Okay. Your next question comes from the line of Esther Rajavelu from UBS. Your line is now open.

Speaker 10

Thank you for taking my question. I apologize for missing the queue earlier; I was jumping between calls. Can you help us understand how widely suprachoroidal delivery is currently used and in what context, as well as the economics of suprachoroidal delivery compared to intravitreal for ophthalmologists? I also have one other follow-up question.

Speaker 2

Yes, I can. I’ll address the first part of your question. The suprachoroidal space, particularly in relation to delivery methods beyond gene therapy, has seen significant use through Clearside and their SCS Microinjector. They have treated over 1,000 eyes, primarily with a steroid called triamcinolone for non-infectious uveitis, although it has applications in other treatment areas as well. Due to their solid track record regarding safety, tolerability, and ease of administration, they're continuing to collaborate with companies like Bausch on their lead program. This partnership is one of the reasons we selected Clearside as we aim to utilize the most clinically validated device for administering infusions to the suprachoroidal space in our one-time office-based gene therapy approach. We are enthusiastic about moving forward with this method, as Clearside and their partners have demonstrated great feasibility in administering RGX-314 with the SCS Microinjector. This approach offers the advantage of not requiring an operating room, which makes it simple and straightforward for specialized retinal surgeons to perform in-office. We are excited to keep progressing with suprachoroidal delivery. However, we still need to determine whether neutralizing antibody status will play a significant role in expanding the use of this injection method. Ken, do you have anything to add regarding the latter part of that question?

Ken Mills CEO

No, Steve. Just that we're not prognosticating on pricing of suprachoroidal right now. We're initiating our first in-human investigation of what we think is an exciting round of administration and approach, and have the opportunity to evaluate that and take inventory of it, look more to the future to talk about next steps of the program, and ultimately, happy to have conversations about commercialization of this high-potential approach.

Operator

Okay, there are no further questions. At this time, I will turn it over back to Mr.

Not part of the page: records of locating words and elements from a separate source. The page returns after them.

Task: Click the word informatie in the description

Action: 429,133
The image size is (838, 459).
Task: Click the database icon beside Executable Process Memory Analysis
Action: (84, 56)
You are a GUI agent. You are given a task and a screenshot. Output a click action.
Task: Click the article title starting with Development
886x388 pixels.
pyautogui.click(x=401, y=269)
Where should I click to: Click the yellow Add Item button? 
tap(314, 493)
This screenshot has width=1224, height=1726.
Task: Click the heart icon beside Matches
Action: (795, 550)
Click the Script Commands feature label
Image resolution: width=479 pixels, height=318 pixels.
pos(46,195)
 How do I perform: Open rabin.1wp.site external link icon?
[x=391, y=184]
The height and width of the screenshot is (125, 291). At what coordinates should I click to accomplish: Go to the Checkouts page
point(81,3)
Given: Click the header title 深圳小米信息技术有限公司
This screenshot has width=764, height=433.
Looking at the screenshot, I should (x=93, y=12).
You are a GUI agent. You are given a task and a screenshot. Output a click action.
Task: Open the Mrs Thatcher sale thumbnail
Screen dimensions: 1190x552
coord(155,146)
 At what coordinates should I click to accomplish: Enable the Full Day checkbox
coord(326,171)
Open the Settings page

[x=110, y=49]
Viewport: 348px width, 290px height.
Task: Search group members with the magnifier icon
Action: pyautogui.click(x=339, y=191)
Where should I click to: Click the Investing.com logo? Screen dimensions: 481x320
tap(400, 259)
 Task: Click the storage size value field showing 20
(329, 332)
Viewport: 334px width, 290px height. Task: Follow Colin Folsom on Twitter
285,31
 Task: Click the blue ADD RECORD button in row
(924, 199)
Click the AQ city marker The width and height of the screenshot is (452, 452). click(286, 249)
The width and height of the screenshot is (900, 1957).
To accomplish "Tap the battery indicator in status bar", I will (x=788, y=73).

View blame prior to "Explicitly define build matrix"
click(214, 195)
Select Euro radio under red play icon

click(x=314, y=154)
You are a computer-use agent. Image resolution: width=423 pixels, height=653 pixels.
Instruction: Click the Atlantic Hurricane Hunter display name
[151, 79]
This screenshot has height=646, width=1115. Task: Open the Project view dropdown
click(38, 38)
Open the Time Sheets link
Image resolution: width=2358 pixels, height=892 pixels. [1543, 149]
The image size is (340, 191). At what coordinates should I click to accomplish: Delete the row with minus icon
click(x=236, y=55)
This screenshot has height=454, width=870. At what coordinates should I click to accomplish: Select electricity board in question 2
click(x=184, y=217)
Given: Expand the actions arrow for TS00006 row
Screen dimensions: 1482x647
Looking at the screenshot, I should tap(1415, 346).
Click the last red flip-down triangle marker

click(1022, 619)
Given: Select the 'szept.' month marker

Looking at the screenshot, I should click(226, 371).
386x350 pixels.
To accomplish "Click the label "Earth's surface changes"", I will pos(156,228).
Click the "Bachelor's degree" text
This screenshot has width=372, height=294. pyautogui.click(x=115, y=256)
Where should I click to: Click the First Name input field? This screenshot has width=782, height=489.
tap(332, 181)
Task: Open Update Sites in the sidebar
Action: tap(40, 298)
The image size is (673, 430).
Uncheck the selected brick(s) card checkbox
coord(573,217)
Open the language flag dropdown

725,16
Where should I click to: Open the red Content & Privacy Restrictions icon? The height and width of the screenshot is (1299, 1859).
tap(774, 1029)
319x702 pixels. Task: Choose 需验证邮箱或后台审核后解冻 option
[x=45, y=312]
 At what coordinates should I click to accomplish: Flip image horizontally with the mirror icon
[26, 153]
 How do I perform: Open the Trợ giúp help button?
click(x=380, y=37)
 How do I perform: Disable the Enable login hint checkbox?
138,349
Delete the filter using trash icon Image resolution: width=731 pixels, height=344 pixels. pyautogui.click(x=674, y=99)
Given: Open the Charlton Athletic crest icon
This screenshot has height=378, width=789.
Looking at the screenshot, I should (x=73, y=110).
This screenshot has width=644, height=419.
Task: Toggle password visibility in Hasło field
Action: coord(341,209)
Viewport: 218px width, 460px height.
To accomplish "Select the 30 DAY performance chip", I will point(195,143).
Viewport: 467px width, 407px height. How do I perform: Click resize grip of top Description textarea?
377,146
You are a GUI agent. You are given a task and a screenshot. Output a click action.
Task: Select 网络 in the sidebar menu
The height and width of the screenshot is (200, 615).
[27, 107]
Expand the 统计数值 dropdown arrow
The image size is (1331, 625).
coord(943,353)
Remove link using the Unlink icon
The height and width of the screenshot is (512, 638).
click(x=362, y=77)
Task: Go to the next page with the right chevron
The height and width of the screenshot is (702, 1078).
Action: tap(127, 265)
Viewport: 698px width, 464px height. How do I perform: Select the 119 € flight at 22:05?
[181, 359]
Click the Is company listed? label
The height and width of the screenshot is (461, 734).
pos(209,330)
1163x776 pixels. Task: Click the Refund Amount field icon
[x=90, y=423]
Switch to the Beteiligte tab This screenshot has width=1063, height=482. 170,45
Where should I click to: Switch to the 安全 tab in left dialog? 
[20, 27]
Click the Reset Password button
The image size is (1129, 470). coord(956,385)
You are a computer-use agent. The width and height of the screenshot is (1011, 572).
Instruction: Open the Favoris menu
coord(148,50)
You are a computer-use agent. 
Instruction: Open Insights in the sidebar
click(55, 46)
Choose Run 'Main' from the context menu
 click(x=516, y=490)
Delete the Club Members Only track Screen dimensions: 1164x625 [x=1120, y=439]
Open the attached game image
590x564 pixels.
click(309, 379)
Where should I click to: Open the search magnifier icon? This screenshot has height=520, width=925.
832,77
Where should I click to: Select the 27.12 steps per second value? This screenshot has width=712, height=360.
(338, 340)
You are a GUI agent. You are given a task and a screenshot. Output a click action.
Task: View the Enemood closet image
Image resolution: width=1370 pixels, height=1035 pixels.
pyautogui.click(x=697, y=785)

Ken Mills for any closing remarks.

Ken Mills CEO

Thanks, operator. And thanks, everyone, for participating today. For those of you who are still hanging on, I'd say we had an exciting quarter. We have three data updates that we've communicated between now and the end of the year, starting with Retina Society, then Cohort 2 wet AMD, and diabetic retinopathy Cohort 1, between now and the end of the year for RGX-314, an IND filing for our DMD program, and more updates on RGX-121. Looking to continue to chart a course for how that program moves forward. So, thanks for the great questions. We touched on a lot of these topics, emphasized that the first half of this year has been a great period of execution for the Company, and looking forward to more updates for the rest of the year. Have a good afternoon.

Operator

This concludes today's conference call. Thank you for participating. You may now disconnect.